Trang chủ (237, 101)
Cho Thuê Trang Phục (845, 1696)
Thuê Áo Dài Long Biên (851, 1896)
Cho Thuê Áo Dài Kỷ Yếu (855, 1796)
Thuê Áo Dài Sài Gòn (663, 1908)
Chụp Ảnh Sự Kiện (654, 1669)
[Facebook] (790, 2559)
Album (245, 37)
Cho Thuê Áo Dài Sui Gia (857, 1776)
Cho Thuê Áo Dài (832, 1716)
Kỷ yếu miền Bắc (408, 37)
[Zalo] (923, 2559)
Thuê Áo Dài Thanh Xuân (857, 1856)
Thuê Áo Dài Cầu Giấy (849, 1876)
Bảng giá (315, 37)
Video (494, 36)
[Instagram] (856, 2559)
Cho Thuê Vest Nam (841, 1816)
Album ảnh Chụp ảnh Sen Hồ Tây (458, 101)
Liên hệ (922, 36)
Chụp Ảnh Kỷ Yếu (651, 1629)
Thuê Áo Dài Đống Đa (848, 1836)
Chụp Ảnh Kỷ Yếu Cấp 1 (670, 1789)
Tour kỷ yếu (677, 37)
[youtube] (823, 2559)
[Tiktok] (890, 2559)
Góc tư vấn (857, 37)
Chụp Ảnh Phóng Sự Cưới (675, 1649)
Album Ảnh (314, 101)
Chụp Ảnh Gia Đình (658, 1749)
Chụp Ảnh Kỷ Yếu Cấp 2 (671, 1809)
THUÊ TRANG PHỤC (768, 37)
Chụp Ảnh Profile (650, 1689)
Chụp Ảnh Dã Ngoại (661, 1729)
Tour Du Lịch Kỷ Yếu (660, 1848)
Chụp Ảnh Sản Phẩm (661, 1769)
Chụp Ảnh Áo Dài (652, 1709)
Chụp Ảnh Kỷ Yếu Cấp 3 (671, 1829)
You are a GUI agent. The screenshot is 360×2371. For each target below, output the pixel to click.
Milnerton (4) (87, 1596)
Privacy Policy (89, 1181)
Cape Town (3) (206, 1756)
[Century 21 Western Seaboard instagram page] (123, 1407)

---+---

_Work order_: The lines above from the one with "Chụp Ảnh Dã Ngoại (661, 1729)" through the one with "You are a GUI" are to be duplicated exactly, ends included, with nothing added.

_Answer to this exercise_:
Chụp Ảnh Dã Ngoại (661, 1729)
Tour Du Lịch Kỷ Yếu (660, 1848)
Chụp Ảnh Sản Phẩm (661, 1769)
Chụp Ảnh Áo Dài (652, 1709)
Chụp Ảnh Kỷ Yếu Cấp 3 (671, 1829)
You are a GUI agent. The screenshot is 360×2371. For each target below, output the pixel to click.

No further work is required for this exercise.